◆ **Do this**
In the items below, from the line containing "Image resolution: width=1860" through the end of the items, inclusive, change "path bar" to "address bar" and reproduce only those lines with everything else unchanged. Leave the pictures out of your answer.

(Items for locating described elements)
--------------------
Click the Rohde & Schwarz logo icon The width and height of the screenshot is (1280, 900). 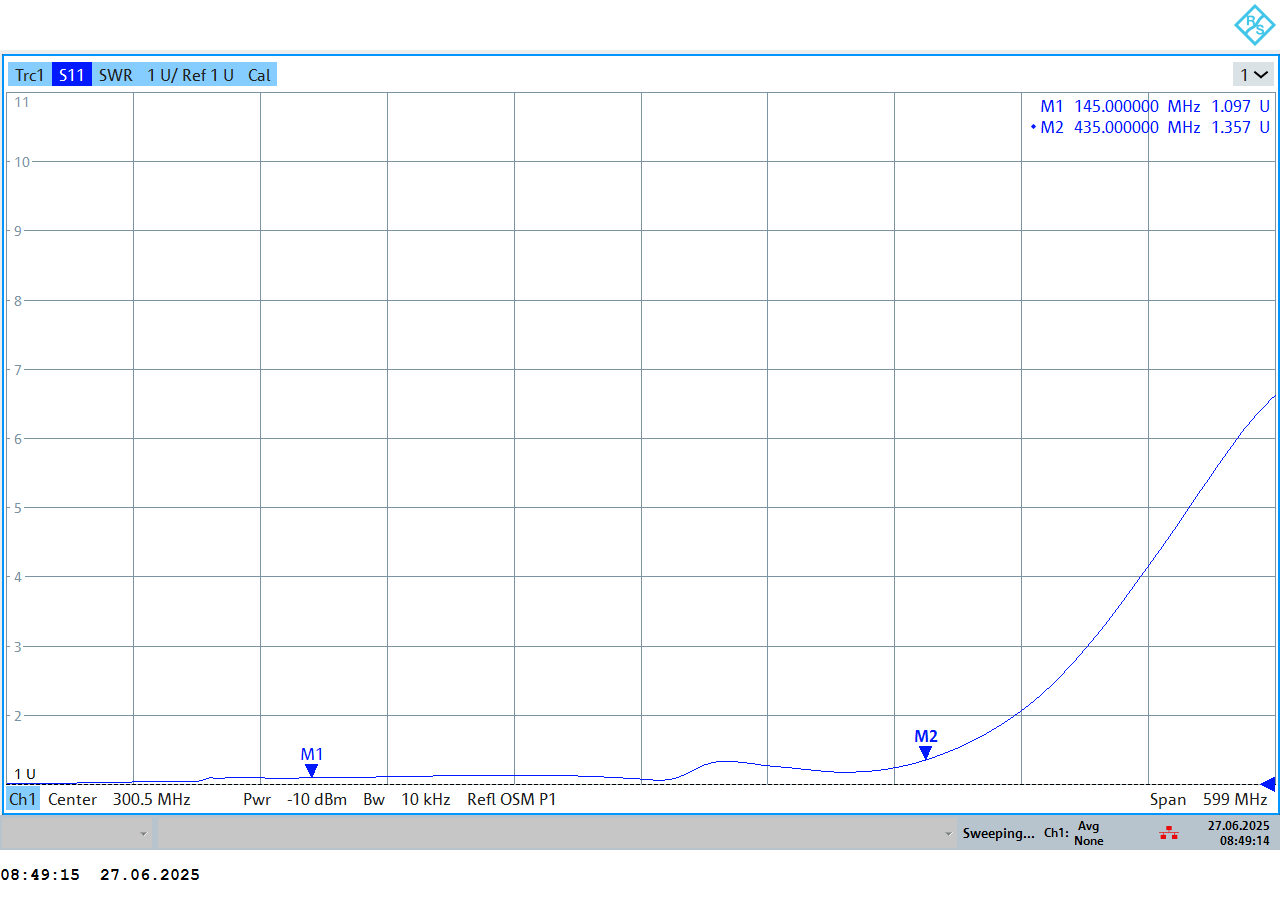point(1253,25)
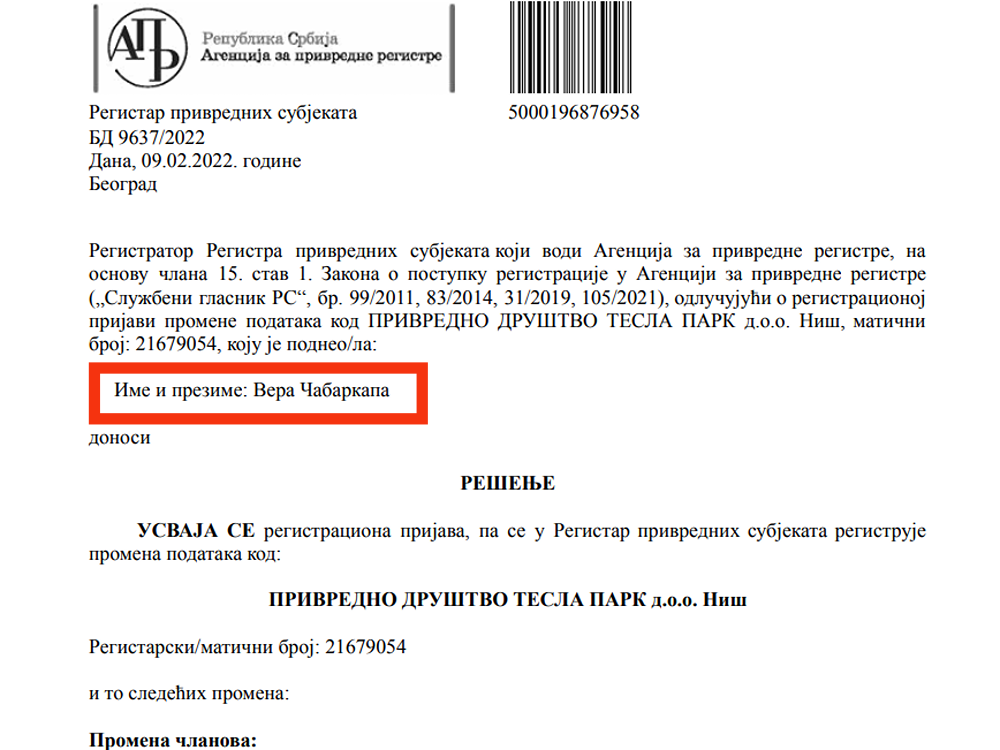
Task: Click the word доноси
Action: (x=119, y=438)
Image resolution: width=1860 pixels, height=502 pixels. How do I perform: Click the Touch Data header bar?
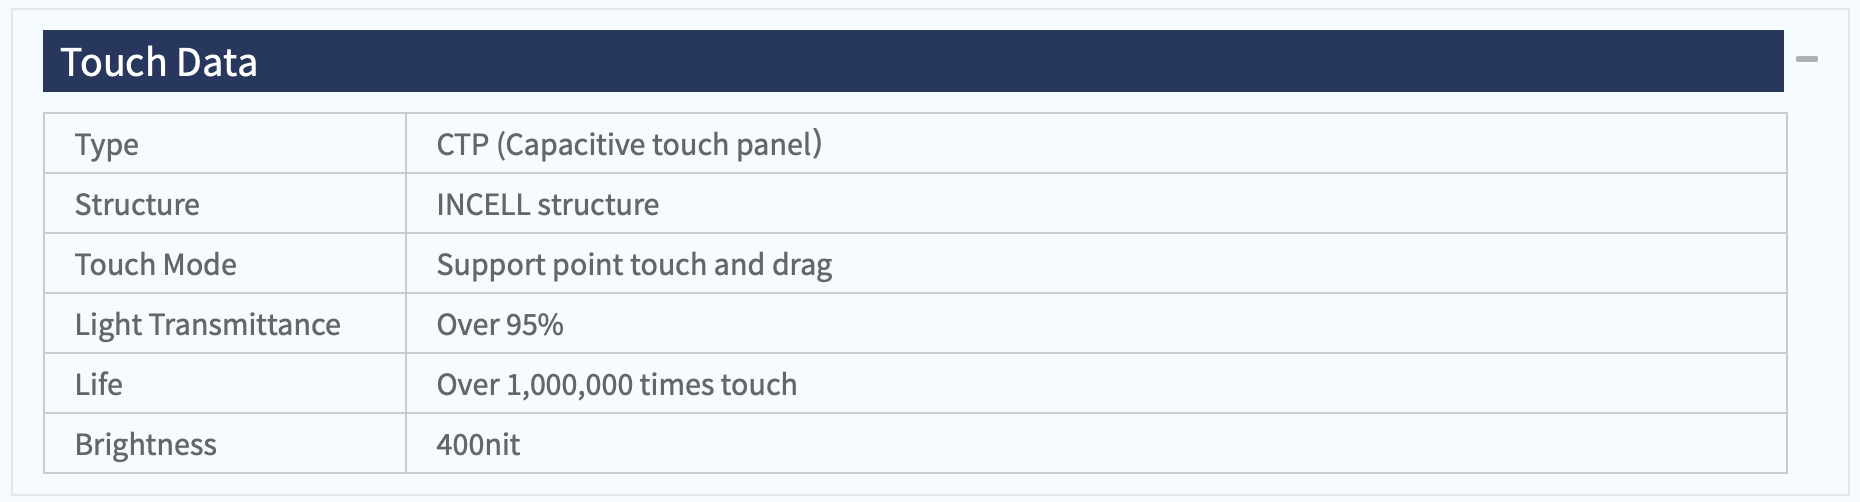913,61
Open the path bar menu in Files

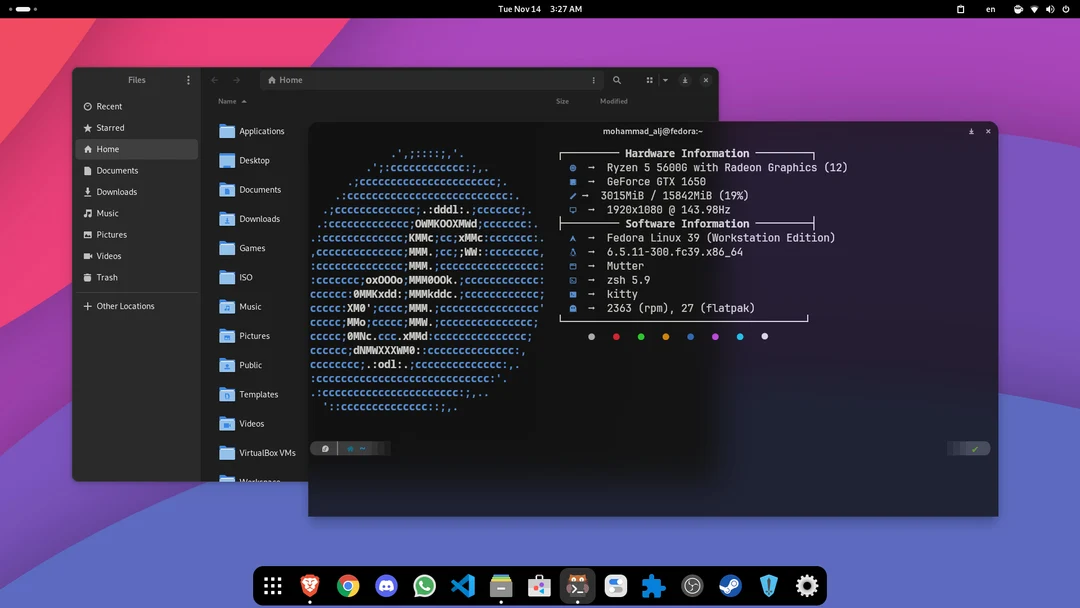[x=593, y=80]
--------------------
◆ **Task result**
Image resolution: width=1860 pixels, height=502 pixels. How do I perform: Click the Touch Data header bar?
913,61
Open the address bar menu in Files

[x=593, y=80]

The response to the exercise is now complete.